Separate Individual Contribution from Luck and Circumstance

I once read that intelligence is the ability to keep two contradictory ideas in mind at the same time. As I re-read Moneyball, I initially thought I’d found a major contradiction but then realized I might just be dealing with great intelligence.

Bean and his lieutenants were major proponents of using statistics to make decisions about players rather than intuitive judgements about how the players “looked.”  But, they also point out that statistics were imperfect, as they can be influenced by luck and circumstance.  A pitcher can have a high earned run average because he gets called in when the bases are loaded.  A batter may hit an abnormally higher (or lower) number of home runs one year completely due to random variation (call it luck, if you will).
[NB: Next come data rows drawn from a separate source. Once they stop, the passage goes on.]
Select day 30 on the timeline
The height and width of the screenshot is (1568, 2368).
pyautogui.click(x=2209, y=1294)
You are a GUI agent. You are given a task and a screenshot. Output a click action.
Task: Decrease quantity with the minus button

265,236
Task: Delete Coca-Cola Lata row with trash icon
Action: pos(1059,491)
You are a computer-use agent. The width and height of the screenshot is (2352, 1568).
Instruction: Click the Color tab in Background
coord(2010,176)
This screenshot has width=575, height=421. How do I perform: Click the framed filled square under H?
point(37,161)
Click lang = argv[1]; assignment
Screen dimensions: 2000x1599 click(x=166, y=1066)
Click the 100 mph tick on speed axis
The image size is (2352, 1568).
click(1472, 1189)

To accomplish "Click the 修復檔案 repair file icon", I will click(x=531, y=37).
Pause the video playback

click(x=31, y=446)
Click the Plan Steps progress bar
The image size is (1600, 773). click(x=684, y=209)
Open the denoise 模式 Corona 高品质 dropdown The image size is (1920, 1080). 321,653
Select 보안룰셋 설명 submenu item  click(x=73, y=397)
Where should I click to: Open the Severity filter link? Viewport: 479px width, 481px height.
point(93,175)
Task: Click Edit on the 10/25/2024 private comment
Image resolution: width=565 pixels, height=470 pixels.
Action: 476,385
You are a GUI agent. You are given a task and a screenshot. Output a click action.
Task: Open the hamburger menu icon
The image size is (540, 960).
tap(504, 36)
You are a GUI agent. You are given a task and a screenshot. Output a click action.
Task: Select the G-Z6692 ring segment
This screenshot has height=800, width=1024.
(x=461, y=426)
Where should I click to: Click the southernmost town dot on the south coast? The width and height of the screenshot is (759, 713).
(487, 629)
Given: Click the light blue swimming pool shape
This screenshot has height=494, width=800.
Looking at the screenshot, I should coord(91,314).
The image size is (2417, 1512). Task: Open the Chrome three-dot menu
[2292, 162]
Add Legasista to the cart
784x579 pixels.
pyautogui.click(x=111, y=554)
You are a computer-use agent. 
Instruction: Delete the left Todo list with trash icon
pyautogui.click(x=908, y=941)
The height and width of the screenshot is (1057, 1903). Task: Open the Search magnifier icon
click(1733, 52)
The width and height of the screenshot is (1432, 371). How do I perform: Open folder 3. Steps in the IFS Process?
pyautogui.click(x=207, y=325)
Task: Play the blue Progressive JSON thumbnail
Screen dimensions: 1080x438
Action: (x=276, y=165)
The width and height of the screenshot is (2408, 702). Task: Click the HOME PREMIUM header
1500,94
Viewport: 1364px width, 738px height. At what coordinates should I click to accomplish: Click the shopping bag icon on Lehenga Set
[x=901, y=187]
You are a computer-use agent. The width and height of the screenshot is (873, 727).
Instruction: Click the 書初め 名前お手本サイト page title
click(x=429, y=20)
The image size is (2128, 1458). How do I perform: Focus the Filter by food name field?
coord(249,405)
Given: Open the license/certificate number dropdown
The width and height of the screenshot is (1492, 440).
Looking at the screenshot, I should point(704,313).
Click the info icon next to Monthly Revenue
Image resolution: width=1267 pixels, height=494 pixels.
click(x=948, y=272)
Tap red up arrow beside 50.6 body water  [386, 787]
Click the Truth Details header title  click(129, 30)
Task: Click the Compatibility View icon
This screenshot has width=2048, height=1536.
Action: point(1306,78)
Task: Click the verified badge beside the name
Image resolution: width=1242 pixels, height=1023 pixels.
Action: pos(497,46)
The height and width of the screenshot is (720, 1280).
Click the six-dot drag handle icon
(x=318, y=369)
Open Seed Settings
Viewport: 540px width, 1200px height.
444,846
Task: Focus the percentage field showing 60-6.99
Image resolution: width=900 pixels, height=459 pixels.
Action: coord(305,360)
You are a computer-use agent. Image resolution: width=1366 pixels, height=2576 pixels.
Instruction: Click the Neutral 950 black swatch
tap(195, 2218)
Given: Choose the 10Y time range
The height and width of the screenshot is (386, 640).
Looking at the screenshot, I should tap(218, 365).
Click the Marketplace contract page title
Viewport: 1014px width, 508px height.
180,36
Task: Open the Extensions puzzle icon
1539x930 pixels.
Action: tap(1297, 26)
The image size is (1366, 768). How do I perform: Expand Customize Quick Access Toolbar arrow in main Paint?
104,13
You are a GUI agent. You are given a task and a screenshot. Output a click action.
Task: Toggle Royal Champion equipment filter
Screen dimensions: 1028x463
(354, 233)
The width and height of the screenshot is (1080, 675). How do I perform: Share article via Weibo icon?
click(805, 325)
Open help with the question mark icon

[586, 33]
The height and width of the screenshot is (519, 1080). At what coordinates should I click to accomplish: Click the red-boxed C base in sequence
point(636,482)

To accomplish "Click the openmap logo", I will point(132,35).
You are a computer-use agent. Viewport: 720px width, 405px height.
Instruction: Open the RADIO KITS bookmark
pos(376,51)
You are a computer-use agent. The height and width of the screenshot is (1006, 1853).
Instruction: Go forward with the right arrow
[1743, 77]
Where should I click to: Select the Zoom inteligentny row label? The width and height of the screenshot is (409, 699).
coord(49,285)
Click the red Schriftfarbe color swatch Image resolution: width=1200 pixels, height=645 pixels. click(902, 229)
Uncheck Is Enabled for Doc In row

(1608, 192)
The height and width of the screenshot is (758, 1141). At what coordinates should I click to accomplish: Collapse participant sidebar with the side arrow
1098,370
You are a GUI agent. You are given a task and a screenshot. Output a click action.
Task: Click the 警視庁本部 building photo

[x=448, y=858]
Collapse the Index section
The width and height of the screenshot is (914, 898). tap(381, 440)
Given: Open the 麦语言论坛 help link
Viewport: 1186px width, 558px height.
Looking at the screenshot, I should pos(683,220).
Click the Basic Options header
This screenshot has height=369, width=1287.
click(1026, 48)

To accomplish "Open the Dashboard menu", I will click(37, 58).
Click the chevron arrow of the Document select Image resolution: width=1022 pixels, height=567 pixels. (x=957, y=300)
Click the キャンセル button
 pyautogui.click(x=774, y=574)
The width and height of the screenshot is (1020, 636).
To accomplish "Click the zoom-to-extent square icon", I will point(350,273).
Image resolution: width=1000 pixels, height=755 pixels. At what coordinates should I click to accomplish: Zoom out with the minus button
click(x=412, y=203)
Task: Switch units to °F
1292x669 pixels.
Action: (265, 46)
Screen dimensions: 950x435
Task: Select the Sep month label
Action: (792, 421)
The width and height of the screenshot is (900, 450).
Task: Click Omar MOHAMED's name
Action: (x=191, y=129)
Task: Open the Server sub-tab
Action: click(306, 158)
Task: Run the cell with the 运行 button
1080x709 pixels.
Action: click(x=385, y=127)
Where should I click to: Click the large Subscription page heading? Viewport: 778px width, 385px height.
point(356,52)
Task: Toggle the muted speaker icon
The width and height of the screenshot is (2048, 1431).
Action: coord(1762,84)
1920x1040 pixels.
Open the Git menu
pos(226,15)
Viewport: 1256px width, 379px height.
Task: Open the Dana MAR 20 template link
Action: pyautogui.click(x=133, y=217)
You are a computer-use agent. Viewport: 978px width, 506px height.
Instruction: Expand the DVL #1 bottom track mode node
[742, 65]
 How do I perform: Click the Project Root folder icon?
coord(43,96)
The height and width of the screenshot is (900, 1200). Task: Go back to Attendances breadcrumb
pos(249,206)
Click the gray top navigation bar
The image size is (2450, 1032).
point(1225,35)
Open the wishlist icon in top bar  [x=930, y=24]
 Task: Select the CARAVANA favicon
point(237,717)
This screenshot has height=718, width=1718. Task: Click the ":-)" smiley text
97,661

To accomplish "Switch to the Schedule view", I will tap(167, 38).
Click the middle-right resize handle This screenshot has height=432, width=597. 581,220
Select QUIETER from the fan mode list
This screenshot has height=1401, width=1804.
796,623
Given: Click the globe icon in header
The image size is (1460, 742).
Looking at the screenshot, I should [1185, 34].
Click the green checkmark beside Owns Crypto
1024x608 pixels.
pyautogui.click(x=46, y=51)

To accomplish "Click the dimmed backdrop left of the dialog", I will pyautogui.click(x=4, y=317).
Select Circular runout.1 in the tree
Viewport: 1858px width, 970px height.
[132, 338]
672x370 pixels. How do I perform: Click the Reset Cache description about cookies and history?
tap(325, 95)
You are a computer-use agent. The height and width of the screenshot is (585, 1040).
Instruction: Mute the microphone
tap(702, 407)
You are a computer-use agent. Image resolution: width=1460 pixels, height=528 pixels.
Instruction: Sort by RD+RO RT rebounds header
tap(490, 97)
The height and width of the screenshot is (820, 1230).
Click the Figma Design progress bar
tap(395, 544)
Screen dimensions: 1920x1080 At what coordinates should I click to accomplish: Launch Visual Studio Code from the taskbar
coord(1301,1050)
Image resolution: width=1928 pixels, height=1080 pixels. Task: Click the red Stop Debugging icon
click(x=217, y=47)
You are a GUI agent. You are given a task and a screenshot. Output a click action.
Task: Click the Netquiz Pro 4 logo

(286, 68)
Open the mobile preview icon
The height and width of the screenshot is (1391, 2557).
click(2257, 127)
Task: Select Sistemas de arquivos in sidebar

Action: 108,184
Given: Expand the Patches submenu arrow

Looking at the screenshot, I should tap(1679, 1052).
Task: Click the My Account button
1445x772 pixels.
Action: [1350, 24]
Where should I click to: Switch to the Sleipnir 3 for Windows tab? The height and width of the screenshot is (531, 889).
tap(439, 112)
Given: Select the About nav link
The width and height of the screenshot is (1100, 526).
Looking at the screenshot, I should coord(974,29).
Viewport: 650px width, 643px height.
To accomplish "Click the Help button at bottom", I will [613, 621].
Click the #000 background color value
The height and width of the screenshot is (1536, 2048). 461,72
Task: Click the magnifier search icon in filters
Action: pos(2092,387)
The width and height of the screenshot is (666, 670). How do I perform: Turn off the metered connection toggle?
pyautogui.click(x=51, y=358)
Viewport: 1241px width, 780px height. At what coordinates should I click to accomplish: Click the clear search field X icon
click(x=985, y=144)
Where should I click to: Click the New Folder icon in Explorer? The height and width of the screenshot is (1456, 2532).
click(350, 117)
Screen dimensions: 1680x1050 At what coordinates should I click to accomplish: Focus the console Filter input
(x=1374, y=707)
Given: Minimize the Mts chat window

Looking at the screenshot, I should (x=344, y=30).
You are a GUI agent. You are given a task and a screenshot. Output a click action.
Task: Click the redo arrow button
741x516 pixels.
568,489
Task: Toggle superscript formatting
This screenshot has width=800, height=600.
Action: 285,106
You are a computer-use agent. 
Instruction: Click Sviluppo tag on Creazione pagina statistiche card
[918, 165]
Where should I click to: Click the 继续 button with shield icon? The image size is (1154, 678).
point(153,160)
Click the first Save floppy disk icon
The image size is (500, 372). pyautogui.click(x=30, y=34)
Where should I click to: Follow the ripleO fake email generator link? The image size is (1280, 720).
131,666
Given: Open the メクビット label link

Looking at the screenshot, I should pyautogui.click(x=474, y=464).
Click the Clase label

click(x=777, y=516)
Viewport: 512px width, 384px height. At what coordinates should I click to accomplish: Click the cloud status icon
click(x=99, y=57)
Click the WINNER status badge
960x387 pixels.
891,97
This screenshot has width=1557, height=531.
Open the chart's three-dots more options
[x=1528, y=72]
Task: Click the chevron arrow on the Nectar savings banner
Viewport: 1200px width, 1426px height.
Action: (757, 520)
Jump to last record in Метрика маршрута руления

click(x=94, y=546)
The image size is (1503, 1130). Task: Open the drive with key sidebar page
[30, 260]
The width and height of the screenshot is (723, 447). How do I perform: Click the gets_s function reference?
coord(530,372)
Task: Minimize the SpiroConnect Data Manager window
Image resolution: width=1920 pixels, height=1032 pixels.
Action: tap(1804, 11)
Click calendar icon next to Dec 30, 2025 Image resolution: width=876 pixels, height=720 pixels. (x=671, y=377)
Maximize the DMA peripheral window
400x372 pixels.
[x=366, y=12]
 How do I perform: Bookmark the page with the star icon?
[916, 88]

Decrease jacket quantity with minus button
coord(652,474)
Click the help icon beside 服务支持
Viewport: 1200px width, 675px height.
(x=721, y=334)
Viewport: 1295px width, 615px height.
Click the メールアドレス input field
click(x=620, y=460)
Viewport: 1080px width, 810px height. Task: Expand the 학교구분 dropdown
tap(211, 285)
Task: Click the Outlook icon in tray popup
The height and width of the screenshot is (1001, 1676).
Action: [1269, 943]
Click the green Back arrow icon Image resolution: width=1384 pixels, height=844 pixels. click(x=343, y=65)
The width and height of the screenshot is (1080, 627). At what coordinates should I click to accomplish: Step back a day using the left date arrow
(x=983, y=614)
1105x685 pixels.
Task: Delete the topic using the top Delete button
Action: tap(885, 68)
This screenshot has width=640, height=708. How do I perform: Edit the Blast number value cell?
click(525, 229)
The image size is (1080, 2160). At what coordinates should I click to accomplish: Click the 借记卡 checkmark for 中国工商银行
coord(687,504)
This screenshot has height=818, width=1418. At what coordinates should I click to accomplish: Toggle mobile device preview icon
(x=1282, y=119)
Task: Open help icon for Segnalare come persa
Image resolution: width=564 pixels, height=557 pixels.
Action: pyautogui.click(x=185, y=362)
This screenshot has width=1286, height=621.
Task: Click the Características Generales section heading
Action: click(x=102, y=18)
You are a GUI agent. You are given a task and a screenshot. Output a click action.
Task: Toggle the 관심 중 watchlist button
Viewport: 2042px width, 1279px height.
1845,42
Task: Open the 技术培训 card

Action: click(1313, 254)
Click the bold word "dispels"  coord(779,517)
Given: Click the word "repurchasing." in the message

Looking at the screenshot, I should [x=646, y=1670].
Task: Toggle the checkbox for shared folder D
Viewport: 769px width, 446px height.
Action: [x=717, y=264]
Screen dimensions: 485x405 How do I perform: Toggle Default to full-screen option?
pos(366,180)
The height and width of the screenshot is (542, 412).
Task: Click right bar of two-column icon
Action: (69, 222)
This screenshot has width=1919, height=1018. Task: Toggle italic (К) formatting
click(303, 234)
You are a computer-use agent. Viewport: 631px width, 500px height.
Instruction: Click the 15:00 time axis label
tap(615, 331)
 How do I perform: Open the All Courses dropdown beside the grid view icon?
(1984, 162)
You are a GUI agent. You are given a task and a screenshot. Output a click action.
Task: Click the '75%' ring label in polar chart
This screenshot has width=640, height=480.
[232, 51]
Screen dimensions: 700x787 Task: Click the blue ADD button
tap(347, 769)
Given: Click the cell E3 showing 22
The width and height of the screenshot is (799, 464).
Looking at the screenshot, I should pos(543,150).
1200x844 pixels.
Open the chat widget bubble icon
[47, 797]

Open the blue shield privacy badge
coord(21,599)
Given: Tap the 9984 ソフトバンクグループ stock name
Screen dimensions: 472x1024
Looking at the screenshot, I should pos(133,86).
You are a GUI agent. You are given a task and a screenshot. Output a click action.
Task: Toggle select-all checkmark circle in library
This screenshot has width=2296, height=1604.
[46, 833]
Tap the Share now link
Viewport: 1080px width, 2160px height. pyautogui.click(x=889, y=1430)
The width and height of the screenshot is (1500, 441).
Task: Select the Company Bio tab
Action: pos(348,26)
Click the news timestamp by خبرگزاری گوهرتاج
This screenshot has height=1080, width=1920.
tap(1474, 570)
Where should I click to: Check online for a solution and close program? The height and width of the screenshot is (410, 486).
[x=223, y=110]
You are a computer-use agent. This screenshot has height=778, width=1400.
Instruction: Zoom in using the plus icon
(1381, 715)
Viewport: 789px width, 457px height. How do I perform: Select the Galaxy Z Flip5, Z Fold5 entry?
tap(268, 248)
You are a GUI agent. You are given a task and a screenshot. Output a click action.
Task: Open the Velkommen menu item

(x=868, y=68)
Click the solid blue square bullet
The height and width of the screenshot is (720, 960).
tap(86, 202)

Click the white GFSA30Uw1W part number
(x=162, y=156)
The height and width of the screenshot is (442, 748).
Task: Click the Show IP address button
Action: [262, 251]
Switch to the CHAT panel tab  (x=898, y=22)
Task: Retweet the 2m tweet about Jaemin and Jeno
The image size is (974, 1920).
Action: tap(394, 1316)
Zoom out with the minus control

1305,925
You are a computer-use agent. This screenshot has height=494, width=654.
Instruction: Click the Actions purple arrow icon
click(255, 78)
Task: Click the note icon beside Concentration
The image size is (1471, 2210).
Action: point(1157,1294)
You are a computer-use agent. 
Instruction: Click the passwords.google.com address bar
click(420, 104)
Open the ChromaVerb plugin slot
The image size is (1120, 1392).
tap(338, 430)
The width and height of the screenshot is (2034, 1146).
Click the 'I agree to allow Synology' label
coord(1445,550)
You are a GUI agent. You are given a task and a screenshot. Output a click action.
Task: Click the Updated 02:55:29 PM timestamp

You can think of similar situations in business.  A sales person does not make her quota because the product is not competitive.  A CEO makes millions of dollars on restricted stock because the overall market goes on a tear, even though his particular business is doing no better than average.  The proponent of a new, innovative product is shown the door when it fails, despite the fact the eventual outcome was unknowable at the start.

A manager once told me that in the face of a bad situation, the best I could do was demonstrate to my company’s leadership that even though the outcome wasn’t what we hoped, they couldn’t think of a better approach.  In his book, Lewis quotes Paul DePodesta, Bean’s assistant GM, as saying “it’s looking at a process rather than outcomes.  Too many people make decision based on outcomes rather than process.”  It almost seems as if he is advocating overlooking the statistics!

We live in era where the dominant theme is accountability.  We do not want excuses from our executives, we want successful outcomes.  A measure of our own aptitude, however, may be the extent to which we know when to judge others’ work based on outcomes and when to base it on the process they used.